Aujourd’hui ce qui nous intéresse dans cette modélisation mathématique - plutôt optimiste - du nombre de morts évités grâce au confinement, c’est qu’elle est dépouillée de dogme et d’enjeux vénaux, c’est aussi son abstraction qui est une leçon aux réactions émotives les plus mesquines et dangereuses ; enfin, elle laisse la place à la discussion, à la contradiction et au doute, en somme à la dialectique qui est le fondement de toute philosophie. La connaissance n’est pas définitive[3].

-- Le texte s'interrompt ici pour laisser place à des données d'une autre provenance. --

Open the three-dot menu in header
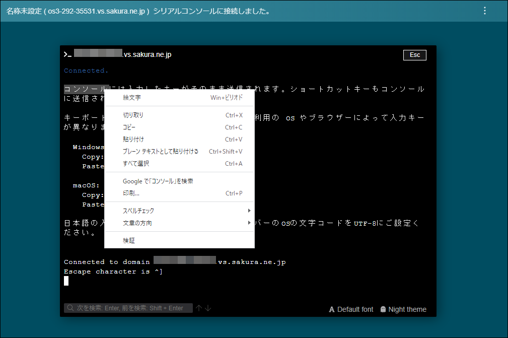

D’ailleurs, Jean-Stéphane Dhersin, chercheur CNRS, mathématicien à l’université Sorbonne Paris Nord, spécialiste en modélisations des épidémies, précise que les chiffres de cette étude sont à prendre avec précaution en raison de ses propres limites : « Le risque avec la modélisation, c’est de se prendre pour des oracles », met-il en garde. Des limites que reconnaissent d’ailleurs, selon l’article, les chercheurs de l’Imperial College.
Dans cette optique, la liberté ne serait plus celle de dire oui mais celle de choisir. Et choisir c'est la liberté de dire non.
[1] https://www.imperial.ac.uk/media/imperial-college/medicine/sph/ide/gida-fellowships/Imperial-College-COVID19-Europe-estimates-and-NPI-impact-30-03-2020.pdf
[2] Article publié par Grégory Rozières dans : https://www.huffingtonpost.fr/entry/coronavirus-combien-de-morts-en-france-le-confinement-a-t-il-permis-deviter_fr_5e8301d7c5b603fbdf48d541
[3] Si la philosophie de Socrate est la philosophie du doute, il ne nie pas cependant l’existence de la vérité absolue sinon sa quête n’aurait pas de sens.